Task statement
From the data below, copy exactly the lines that lie between the one holding "Open the Folder dropdown" and the one holding "Task: Open the 100% zoom level menu", including both, and nothing more.

Supplied records
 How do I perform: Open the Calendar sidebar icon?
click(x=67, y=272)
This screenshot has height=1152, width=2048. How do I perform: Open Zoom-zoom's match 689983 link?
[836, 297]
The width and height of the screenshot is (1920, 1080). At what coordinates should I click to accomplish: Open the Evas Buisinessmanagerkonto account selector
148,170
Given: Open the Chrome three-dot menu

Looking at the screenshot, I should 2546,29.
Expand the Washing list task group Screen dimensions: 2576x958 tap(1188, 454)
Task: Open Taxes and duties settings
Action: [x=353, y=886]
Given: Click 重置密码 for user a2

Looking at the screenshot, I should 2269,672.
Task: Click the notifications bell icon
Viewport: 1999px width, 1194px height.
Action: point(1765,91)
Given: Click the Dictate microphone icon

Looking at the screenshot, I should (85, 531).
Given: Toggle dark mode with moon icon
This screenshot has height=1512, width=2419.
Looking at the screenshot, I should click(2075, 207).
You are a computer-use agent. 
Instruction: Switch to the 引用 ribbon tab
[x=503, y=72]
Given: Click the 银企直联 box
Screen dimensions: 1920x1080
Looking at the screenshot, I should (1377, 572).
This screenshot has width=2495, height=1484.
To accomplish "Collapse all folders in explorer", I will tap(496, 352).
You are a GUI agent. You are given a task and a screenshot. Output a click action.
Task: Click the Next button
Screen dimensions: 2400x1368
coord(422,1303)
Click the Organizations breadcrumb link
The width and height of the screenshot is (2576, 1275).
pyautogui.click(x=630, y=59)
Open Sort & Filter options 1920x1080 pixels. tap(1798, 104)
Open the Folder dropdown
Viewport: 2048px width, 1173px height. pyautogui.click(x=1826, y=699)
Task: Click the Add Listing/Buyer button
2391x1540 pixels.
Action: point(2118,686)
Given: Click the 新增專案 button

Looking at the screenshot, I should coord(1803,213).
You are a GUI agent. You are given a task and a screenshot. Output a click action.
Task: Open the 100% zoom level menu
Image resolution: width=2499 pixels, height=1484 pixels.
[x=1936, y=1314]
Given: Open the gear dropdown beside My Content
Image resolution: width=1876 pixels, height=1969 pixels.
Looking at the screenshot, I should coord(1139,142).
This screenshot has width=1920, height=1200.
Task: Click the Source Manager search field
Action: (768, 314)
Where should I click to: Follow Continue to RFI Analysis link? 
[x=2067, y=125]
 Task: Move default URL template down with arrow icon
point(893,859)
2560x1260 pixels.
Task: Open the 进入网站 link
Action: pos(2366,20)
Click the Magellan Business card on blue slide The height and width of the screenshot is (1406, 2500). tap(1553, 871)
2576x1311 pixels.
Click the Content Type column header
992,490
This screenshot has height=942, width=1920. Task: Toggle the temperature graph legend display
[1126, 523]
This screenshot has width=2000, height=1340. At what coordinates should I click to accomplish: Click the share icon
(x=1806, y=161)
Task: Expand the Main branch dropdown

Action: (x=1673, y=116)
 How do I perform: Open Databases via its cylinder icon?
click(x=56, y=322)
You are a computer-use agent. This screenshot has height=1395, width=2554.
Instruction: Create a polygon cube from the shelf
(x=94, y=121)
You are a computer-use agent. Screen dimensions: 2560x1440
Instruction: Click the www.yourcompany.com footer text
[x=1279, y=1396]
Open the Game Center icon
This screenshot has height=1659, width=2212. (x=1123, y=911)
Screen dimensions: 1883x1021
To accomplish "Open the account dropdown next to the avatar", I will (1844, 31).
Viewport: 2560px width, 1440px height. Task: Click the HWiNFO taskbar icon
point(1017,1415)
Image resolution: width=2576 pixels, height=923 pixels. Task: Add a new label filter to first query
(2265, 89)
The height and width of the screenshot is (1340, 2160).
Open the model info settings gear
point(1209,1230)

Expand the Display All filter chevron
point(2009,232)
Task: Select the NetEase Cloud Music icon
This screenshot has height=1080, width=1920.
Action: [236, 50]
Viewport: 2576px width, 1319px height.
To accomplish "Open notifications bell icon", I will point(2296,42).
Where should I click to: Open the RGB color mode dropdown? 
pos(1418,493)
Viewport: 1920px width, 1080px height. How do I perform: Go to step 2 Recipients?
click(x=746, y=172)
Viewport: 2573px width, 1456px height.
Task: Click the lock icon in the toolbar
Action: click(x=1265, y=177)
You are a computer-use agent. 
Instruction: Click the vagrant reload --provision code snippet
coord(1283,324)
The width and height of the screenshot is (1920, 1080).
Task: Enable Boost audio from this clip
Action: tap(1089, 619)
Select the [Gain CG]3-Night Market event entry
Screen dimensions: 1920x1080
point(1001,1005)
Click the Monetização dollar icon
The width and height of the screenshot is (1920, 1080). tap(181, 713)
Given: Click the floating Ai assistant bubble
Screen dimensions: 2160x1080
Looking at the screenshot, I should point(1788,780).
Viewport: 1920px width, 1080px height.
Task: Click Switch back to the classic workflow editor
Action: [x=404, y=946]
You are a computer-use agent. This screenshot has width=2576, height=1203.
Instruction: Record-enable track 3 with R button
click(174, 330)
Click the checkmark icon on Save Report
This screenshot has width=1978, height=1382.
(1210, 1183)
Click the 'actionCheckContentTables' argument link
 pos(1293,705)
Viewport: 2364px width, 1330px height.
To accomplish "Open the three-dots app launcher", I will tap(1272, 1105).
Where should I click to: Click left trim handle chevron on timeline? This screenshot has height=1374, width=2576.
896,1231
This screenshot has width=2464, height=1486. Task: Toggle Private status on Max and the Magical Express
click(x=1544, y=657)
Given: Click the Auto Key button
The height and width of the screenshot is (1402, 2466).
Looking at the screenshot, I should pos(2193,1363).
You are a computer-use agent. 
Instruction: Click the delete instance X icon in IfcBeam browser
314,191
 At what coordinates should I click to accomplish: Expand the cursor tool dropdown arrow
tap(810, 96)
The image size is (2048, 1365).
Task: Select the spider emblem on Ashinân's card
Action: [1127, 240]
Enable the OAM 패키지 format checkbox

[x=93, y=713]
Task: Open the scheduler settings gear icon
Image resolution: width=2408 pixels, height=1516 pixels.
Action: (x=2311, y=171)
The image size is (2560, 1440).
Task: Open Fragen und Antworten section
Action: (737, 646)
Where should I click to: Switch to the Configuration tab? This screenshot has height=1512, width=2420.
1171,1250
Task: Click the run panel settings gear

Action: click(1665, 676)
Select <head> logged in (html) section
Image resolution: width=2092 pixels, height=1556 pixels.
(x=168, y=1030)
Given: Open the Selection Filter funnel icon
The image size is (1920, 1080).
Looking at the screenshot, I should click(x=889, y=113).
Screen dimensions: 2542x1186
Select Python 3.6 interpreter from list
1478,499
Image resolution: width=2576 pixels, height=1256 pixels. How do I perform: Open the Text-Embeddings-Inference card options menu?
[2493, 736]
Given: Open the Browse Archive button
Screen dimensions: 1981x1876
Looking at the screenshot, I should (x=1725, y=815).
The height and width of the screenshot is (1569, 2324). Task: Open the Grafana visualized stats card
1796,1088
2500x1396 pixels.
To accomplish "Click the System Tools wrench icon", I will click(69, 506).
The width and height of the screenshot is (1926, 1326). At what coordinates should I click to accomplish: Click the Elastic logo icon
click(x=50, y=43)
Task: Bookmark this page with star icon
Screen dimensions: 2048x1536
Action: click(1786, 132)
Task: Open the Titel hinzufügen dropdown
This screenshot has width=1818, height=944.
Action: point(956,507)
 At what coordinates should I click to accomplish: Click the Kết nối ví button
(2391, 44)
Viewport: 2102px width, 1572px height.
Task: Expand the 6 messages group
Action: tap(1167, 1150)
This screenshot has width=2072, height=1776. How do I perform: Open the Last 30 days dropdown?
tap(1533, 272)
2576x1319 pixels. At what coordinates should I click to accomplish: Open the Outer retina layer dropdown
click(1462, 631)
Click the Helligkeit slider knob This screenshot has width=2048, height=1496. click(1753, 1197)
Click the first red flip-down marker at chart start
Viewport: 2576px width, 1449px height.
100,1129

Solution for this exercise
Open the Folder dropdown
Viewport: 2048px width, 1173px height. pyautogui.click(x=1826, y=699)
Task: Click the Add Listing/Buyer button
2391x1540 pixels.
Action: point(2118,686)
Given: Click the 新增專案 button

Looking at the screenshot, I should coord(1803,213).
You are a GUI agent. You are given a task and a screenshot. Output a click action.
Task: Open the 100% zoom level menu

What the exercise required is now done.